思想と年齢(2)

運動の秋、読書の秋、勉強の秋。

合理主義思想は先輩、後輩の区別など何とも思っていないのであります。昨今、台頭して来ているアンチエイジングという思想は合理主義の思想をバックボーンとしているので年齢というものを軽蔑するのです。

アンチエイジングの信奉者は加齢というものを極端に嫌います。彼らはoldを認めずyoungにしか価値を認めていないのです。

彼らの精神は齢をとりたくない、という歪んだ価値観に一様に染め抜かれている、と述べても一向に差し支えないと思います。

しかしながら、加齢を好むと好まざるとにかかわらず思想というものは、もともと年齢と深い関係があります。年を取らなければ判らない、ということが人生には無数に存在します。

それは吾人のこれまでの経験に照らしても納得できます。たとえば『論語』には「四十にして惑わず」と記されています。

ある程度、人生経験を積んで四十代になってみると果たしてこの言葉は真実である、と納得できるようになるのです。

二十代や三十代では「四十にして惑わず」という言葉の真意をまだまだ悟ることは難しく十分に納得することはできないのであります。

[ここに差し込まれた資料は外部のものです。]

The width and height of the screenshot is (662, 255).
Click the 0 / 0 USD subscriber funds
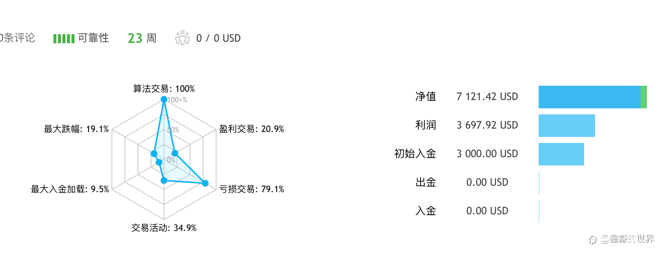pyautogui.click(x=218, y=38)
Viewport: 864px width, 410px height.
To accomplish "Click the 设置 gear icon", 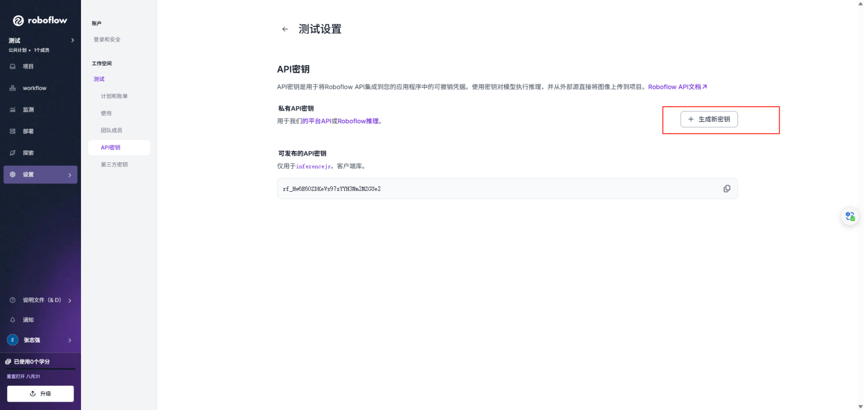I will 12,174.
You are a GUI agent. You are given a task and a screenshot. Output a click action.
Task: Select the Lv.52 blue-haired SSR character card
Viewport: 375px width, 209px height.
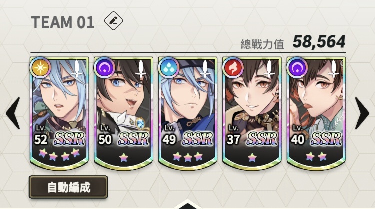point(60,113)
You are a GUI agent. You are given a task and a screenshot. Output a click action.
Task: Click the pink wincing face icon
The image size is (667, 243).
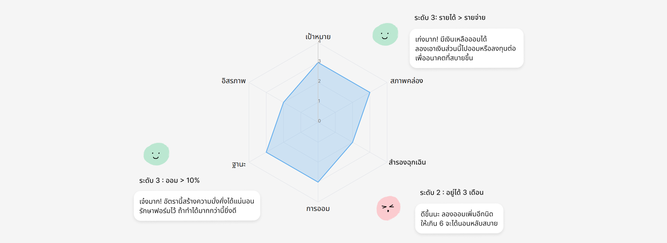388,208
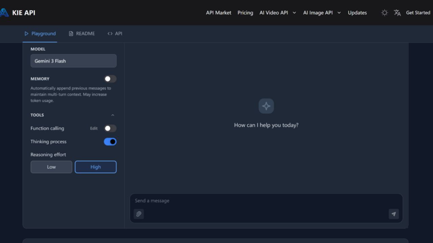Disable the Thinking process toggle
Screen dimensions: 433x243
click(110, 142)
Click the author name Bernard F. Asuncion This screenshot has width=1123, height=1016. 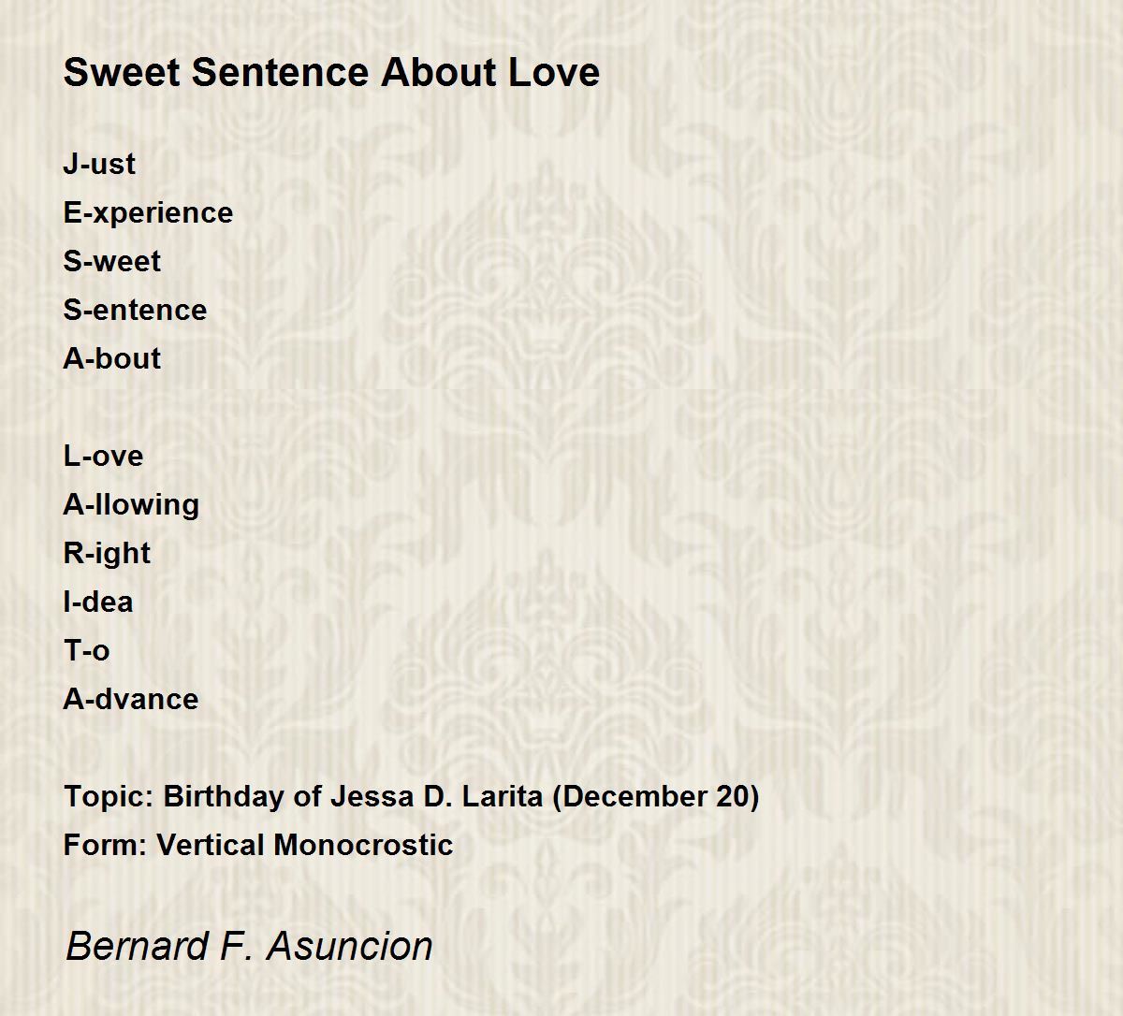click(249, 946)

不思議な年齢の秘密について『論語』が現代を生きるわれわれに提供してくれている知恵は全然、古くないことが理解できます。

むしろ人生の機微に鋭敏な人にとって『論語』の言葉は日々いよいよ新しい、ということが言えるのではありますまいか。

風貌(ふうぼう)についても同じことが言えると思います。我々の顔とか姿というものにもその人なりの何とも言えない深い人生の実相が刻み込まれているのではありますまいか。

そうであるならば吾人は、いたずらにそれを忌避(きひ)すべきではなく、むしろ歓迎すべきではないでしょうか。

「いつまでもお若いですね」などと言われて、へらへらと、脂下(やにさ)がっていてはいけないのであります。

お世辞を言っている相手は「お若いですね」と言いつつ心のなかでは「精神年齢的にはね」と但し書きを付けて、こっそり舌を出していないとも限りません。

吾人は赤ん坊として出生して老人になり遂には死を迎えます。思うに我々は齢を加えるにつれて、その抱いている思想が深まってゆかなければなりません。

わたしのように中年ならば、中年らしく青年には、まだ持つことができないようなその年齢にふさわしい人生観を持ったうえで毎日を過ごすべきであります。